• _Given problem_
Rewrite the records below as a JSON list of strings, with one string per line. Skip blank lines and leave the pictures out.

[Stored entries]
☆ ☆ ☆ ☆ ☆
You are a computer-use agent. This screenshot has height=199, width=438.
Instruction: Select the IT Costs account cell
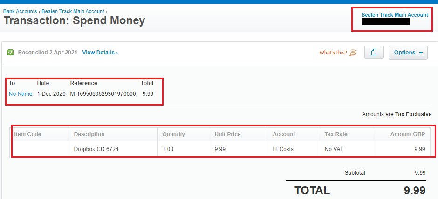coord(294,149)
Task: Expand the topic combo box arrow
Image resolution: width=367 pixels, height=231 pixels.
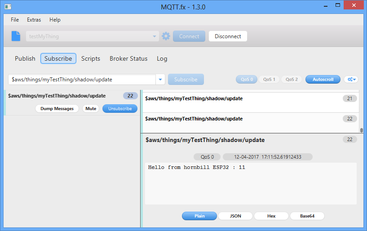Action: (x=160, y=80)
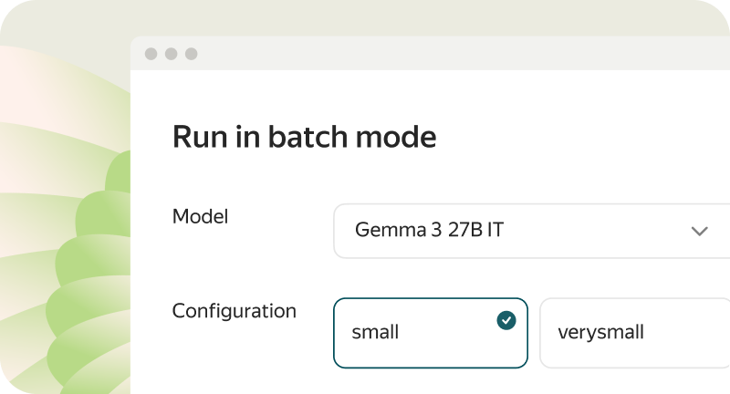Click the Model field label

[x=200, y=217]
☆ ☆ ☆ ☆ ☆
• _Task solution_
[
  "You are a computer-use agent. This screenshot has height=199, width=438.",
  "Instruction: Select the IT Costs account cell",
  "coord(294,149)",
  "Task: Expand the topic combo box arrow",
  "Image resolution: width=367 pixels, height=231 pixels.",
  "Action: (x=160, y=80)",
  "Click the Model field label",
  "[x=200, y=217]"
]